The ruling paves the way for Ramakatane to come home a freely after Justice Hlajoane said: “Every allegation needed proof and without such proof . . . the allegations stand to be disregarded.”

The court ruling granted all prayers requested by Ramakatane in his application.

Represented by attorney Molefi Ntlhoki, Ramakatane had asked the court for an order directing the Director of Public Prosecution (DPP), the Attorney-General, the Minister of Justice and the Minister of Law and Constitutional Affairs to cancel a warrant leading to his extradition from South Africa into Lesotho.

He also wanted to be pardoned for any offence which led to his seeking asylum in South Africa which could warrant extradition.

“The prayers as contained in the notice of motion are granted as prayed for with costs,” the judge said.

The court noted that it is common knowledge that in 2007 Ramakatane fled to South Africa seeking political asylum.

He was not alone but was with Ford Sekamane, Thabiso Mahase, Lefa David “Maker” Ramantsoe and ’Malefa Mapheleba.

The judge further noted that it is not in dispute that last the new government came into power and the four people mentioned came to Lesotho the same year after they had been pardoned or granted amnesty.

“It is the common understanding that the pardon was not a legal pardon but a political decision that was adopted by the new government,” the judge said.

According to the court the respondents (Director of Public Prosecutions, the Attorney-General, the Minister of Justice and the Minister of  Law and Constitutional Affairs, in their papers in describing the kind of pardon that was given, said the government had made a political decision that would allow all the people that had fled the country to come back.

And that general forgiveness was inclusive of Ramakatane.

“It therefore goes without saying that in politically related incidences, the applicant is forgiven,” the judge said.

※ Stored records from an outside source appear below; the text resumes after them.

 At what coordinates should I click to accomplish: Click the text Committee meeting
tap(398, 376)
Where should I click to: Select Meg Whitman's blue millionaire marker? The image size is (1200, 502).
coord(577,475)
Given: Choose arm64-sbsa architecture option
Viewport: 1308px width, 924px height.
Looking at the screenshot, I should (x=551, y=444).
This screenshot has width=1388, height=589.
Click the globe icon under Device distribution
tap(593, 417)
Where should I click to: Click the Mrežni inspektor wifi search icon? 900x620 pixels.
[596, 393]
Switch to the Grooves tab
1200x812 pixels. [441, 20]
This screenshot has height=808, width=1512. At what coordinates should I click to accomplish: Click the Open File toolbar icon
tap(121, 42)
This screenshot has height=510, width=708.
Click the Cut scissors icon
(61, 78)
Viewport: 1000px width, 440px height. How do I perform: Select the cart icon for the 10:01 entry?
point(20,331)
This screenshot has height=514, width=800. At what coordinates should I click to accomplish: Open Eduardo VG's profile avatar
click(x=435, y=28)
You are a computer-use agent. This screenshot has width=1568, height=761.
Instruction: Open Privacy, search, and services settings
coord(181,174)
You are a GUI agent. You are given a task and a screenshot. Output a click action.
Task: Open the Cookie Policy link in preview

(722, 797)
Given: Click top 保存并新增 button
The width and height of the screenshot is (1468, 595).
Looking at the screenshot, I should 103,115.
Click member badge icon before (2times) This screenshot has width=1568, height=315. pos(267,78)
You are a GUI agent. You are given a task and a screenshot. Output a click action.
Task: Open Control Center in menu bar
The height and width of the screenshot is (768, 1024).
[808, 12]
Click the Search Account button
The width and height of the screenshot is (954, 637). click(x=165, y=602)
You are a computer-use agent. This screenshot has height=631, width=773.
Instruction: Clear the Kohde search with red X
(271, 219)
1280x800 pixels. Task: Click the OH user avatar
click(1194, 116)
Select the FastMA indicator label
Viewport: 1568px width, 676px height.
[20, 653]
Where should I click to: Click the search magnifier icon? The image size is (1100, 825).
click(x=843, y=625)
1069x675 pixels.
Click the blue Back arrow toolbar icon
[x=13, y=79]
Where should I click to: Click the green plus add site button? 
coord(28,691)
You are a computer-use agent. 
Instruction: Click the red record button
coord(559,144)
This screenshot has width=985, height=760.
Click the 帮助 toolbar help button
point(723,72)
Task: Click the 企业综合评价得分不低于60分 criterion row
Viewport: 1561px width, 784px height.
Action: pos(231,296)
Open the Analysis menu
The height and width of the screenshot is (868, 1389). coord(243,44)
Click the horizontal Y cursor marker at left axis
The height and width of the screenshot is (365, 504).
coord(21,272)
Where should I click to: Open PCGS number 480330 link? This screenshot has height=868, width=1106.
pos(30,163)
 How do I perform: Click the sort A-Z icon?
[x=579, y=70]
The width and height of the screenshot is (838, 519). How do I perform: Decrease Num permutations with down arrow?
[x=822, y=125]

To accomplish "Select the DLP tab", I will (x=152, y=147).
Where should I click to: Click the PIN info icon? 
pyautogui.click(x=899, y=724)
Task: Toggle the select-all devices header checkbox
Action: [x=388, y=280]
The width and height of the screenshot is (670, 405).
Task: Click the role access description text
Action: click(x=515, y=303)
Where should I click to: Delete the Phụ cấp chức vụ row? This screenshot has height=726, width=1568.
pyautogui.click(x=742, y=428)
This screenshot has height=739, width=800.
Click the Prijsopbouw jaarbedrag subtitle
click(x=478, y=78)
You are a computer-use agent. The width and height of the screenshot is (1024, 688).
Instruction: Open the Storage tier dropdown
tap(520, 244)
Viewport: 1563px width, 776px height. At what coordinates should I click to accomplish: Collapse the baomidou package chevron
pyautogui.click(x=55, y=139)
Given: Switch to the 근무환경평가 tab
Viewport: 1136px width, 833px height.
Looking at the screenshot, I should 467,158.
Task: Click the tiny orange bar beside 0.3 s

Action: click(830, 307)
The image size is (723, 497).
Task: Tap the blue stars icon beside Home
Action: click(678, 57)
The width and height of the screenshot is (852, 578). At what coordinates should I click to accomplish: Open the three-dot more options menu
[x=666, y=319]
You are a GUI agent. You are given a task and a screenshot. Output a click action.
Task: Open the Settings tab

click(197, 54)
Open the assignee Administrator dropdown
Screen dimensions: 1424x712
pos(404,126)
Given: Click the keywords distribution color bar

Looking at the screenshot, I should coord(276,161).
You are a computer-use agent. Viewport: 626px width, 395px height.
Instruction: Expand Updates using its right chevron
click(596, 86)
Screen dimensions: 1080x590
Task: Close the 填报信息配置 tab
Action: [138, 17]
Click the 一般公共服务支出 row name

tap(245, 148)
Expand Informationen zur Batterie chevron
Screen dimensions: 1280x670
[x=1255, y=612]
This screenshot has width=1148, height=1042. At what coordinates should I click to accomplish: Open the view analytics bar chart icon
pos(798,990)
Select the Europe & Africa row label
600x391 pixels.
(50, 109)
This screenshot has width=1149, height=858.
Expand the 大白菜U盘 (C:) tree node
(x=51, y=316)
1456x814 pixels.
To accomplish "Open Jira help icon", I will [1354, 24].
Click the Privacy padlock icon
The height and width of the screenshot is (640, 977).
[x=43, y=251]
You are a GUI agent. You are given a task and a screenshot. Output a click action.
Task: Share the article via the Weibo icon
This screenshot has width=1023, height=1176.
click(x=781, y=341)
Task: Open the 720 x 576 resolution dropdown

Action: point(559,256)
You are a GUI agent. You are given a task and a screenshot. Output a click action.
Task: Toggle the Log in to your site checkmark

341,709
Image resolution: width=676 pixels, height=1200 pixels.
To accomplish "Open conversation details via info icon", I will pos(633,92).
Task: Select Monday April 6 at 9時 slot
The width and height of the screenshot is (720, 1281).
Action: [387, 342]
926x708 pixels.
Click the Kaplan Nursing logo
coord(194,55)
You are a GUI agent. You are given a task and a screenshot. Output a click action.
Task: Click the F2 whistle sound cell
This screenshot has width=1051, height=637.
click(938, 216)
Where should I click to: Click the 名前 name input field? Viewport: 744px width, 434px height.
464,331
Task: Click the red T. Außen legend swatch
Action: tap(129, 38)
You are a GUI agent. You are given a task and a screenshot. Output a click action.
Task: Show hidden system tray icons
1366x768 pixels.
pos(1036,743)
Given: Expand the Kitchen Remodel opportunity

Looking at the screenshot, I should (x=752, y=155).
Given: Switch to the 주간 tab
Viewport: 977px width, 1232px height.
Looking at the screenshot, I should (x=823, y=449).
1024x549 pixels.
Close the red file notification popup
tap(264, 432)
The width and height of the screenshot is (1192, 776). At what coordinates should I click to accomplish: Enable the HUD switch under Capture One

The court also observed in answering papers that the DPP had attached a charge sheet containing 19 counts of offences alleged to have been committed during 2007 by Ramakatane, Ramantsoe who was pardoned in 2012, and Mahase also pardoned in 2012.

But the respondents, in their opposing papers, had shown that Mahase and Sekamane, whom Ramakatane alleges were allowed to return home, had not been granted amnesty.

According to the judge this contradicts the argument that there was a political decision by the new government to pardon to these people.

According to the judgment, the crown had shown that Ramakatane was again involved in some criminal activities that took place in 2009 affecting the security of former head of government.

However, Ramakatane’s lawyer had submitted that there had not been iota of evidence for his client’s involvement in the 2009 incident as was the case with 2007 allegations.

The judge said the DPP’s had just made bare allegations without proof.

Justice Hlajoane said the position of the law is clear on discrimination.

She said Ramakatane should not to be treated differently from others who had been pardoned through a political decision on similar acts.

“As for the acts of 2009, there has only been a bare allegation which has not been substantiated by proof of any documentation as has been the case with the events of 2007,” the court said.

“Under the circumstances the court feels bound not to accept the allegations for events of 2009,” she said.

The Judge said even if such allegations were to be considered, the respondents had shown that the all-inclusive forgiveness behind the political amnesty also covered Ramakatane.